By John H. Mayer
Demand for embedded real-time capability in military and aerospace systems is hardly relatively staid and predictable as it once was. While designers today are demanding new features and increased performance, applications are growing dramatically more complex as 8- and 16-bit microprocessors are quickly being displaced by highly integrated, powerful 32-bit CPUs.
At the same time, budget constraints are forcing design teams to discover new ways to lower project costs while increasing competition exerts continuing pressure on project managers to move new designs out of the laboratory and onto the market.
Together these trends are forcing military and aerospace designers to reexamine their strategy for competing in the commercial off-the-shelf (COTS) world. In more cases than not, system manufacturers are deciding it`s time for in-house real-time operating system (RTOS) development efforts to head out the door.
"The days of rolling your own are gone," observes Arlan Pool, manager of advanced technology for Mercury Computer Systems, Inc. in Chelmsford, Mass. "There`s now so many good kernel options it`s hard to justify the effort."
Market pressures are also to blame. "There`s a growing realization that the time-to-market window is just too critical to go off and try and build you`re own custom kernel these days," argues Tom Barrett, president of Embedded Systems Products in Houston and developer of the multi-tasking kernel RTXC.
"Companies are starting to figure out that it`s a lot more efficient to go buy something off the shelf because that`s a piece of intellectual property that they don`t really benefit from if they develop it themselves," Barrett says. "Their reward comes from developing the intellectual property dealing with their application, and it`s starting to sink home that they need to do anything they can to improve the odds that they meet their market window in a timely manner."
The final frontier
Certainly many of those same issues drove the engineers at one of the more highly publicized space projects of the year - The Pathfinder mission to Mars. A development of the U.S. National Aeronautics and Space Administration (NASA), the Pathfinder features a control system that has to manage a complex series of functions, from controlling the spacecraft`s trajectory and descent onto the planet, to running the ground operation once it lands.
Operating in an extremely harsh and remote environment, the system had to be highly reliable, meet strict timing requirements, and have efficient software code. Yet severe budget constraints forced NASA designers to develop a low-cost solution on an accelerated schedule. Key to meeting that schedule was the replacement of customized, in-house solutions with COTS technology.
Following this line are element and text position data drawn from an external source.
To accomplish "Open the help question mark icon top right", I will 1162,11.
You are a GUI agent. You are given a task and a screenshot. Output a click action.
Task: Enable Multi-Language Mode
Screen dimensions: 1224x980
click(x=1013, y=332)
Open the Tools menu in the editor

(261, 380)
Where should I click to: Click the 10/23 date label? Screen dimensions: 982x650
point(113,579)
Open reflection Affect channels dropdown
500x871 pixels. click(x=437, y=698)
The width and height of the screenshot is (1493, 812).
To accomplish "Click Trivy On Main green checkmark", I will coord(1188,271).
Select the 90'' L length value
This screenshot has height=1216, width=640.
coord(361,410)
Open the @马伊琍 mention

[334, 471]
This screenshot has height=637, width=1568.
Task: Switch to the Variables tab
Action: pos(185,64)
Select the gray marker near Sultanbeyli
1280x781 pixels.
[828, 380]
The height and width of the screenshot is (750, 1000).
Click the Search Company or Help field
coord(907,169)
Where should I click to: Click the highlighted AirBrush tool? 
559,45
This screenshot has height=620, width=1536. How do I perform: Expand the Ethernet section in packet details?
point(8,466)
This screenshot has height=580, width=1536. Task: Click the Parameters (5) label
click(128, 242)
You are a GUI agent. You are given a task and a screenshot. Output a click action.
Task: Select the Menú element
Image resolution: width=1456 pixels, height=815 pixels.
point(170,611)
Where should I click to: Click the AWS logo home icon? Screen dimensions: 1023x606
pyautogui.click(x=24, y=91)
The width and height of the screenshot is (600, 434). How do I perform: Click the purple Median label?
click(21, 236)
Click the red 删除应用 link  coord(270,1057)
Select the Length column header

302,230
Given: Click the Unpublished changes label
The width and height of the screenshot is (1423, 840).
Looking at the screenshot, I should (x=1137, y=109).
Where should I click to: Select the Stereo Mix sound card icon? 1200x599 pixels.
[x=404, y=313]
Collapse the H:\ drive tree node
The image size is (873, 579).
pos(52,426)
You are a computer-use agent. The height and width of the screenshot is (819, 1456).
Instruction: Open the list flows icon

While the designers were able to chose a relatively low-end 80C85 CPU for the Pathfinder rover, the complexity of the mission dictated the selection of a radiation-hardened version of the PowerPC, the IBM RAD-6000 for the Pathfinder lander. For an RTOS, designers chose to forgo a proprietary solution and opted for VxWorks from Wind River Systems in Alameda, Calif.
While the VxWorks proven reliability in a wide variety of military and aerospace applications was a major factor in its selection, other issues had major influence as well. "The fact that the development tools were already running on the PowerPC was a large factor in the selection of VxWorks," says Lloyd Keith, an engineer with the NASA Jet Propulsion Laboratory (JPL) in Pasadena, Calif.
With development of more than 150,000 lines of code taking place on host systems ranging from AIX and SPARC workstations to a 68000-based VME board, portability was a vital concern as well. "It allowed us to utilize low-cost platforms with commercial components while the flight computers were being developed," Keith says. "So we had our development environment in place and software development under way long before the RAD-6000 was available."
The capability that VxWorks offers to designers to make modifications on the fly was another selling point. "We tell our customers that they can connect into the network and if they have problems in their application that crop up later, they can do simple things while the code`s still running like dynamically change the priority or dynamically link and load new objects," says David Larrimore, vice president of marketing at Wind River Systems. "When your target is millions of miles away, that`s an extremely important capability."
Memory protection
While cost and performance constraints may have at one time driven designers away from microprocessors with integrated memory management units (MMUs), those days are rapidly fading. Relentlessly escalating CPU performance, the ability of silicon manufacturers to integrate more and more functions on-chip, and the rapidly increasing complexity of today`s embedded applications all have helped make a memory-protected RTOS a requirement in many military and aerospace designs.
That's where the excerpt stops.